Mlus cDNA synthesis was carried out using the Universal Riboclone cDNA synthesis system kit from Promega based on the method of Gubler and Hoffman (15). Mlus dsRNA was obtained from strain EX229 by CF-11 cellulose chromatography as described elsewhere (42) and further separated from other dsRNAs in the same strain by agarose gel electrophoresis and electroelution. For cDNA synthesis, approximately 0.5 μg of Mlus dsRNA dissolved in water was denatured in the presence of 1 μg random hexameric primers by boiling the sample for 3 min and was followed by quick cooling in an ice-water bath.
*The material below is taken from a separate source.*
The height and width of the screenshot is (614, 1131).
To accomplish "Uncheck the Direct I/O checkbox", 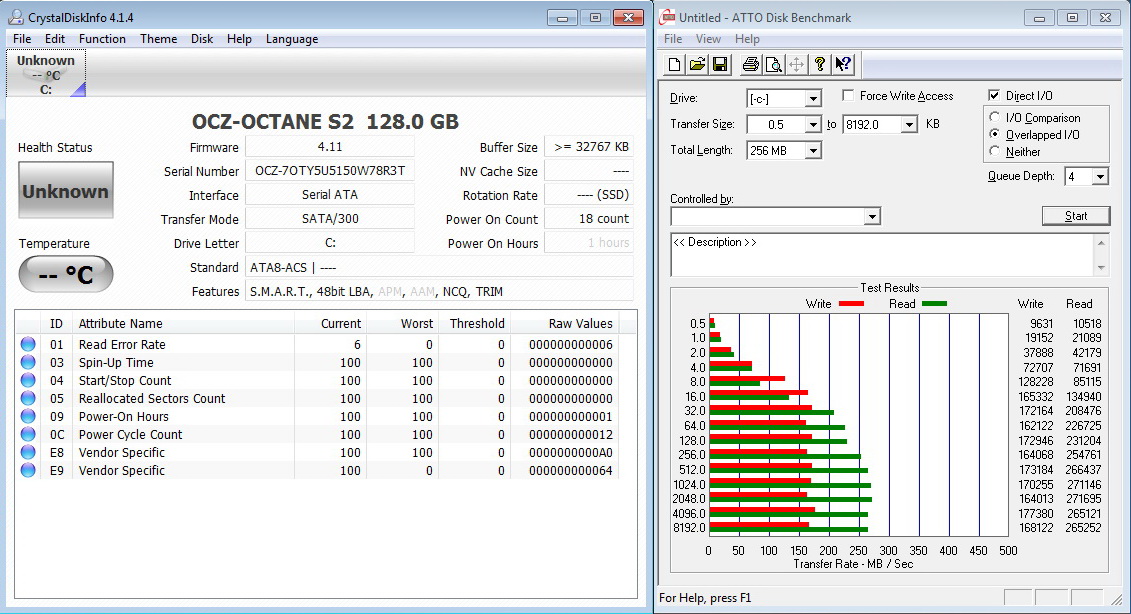I will click(994, 96).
The conditions for first- and second-strand synthesis were as recommended by Promega. Afterwards, the sample was treated with T4 DNA polymerase, extracted with phenol-chloroform-isoamyl alcohol, and ethanol precipitated. cDNA fragments corresponding to Mlus dsRNA without further purification were blunt end ligated into the unique SmaI site of a pBluescript KS+ vector (Stratagene, San Diego, CA) and introduced into competent Escherichia coli DH5α cells. Transformants containing inserts were sequenced.
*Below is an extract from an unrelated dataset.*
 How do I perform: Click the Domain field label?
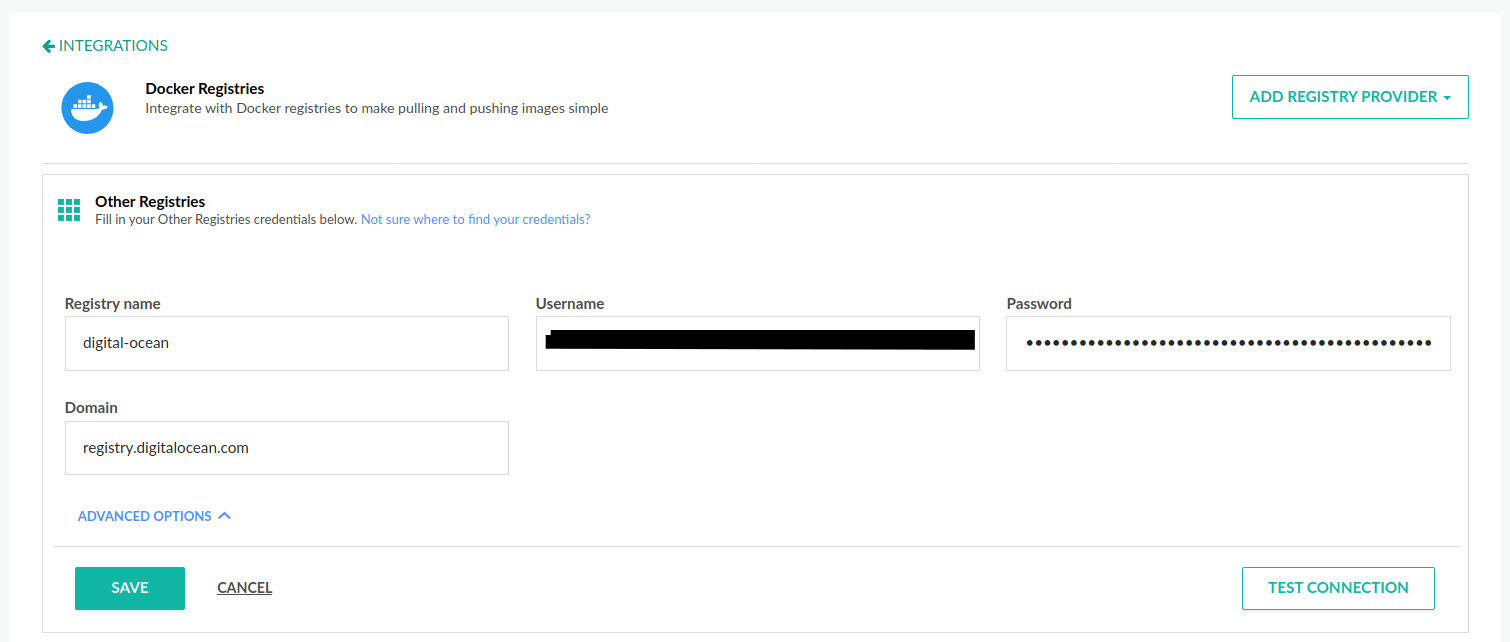(91, 408)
To clone the 3′ ends of positive and negative strands of Mlus, we used 3′ rapid amplification of cDNA ends (3′ RACE). First the 3′ ends of the molecule were A-tailed using poly(A) polymerase as described elsewhere (30). Then the sample was mixed with 1 μl (100 pmol) of an oligo(dT) primer (5′-GACTCGAGTCGAGCGGCCGCTTTTTTTTTTTTTTTTT-3′) and H2O up to a 12.5-μl final volume, boiled for 2 min, and then chilled on ice. Then cDNA synthesis was carried out at 42°C for 1 h using Superscript reverse transcriptase (Invitrogen) in a 20-μl reaction volume as recommended by the supplier. After a reverse transcription (RT) reaction, the sample was heated to 70°C for 15 min to inactivate the reverse transcriptase and used directly for PCR (2 μl in a 50-μl total PCR volume). For PCR amplification, we used primer NR68 (5′-GACTCGAGTCGAGCGGCCGC-3′) and either primer NR73 (5′-AATTAGCGGCCGCCCAGTGATAAGACGGTAG-3′) or NR66 (5′-AATTAGCGGCCGCCAGCAAGGTGGCCTACAT-3′) that annealed near the 5′ or 3′ end of the molecule, respectively. The PCR products were digested with NotI, ligated into the unique NotI site of the pBluescript KS+ vector, and sequenced.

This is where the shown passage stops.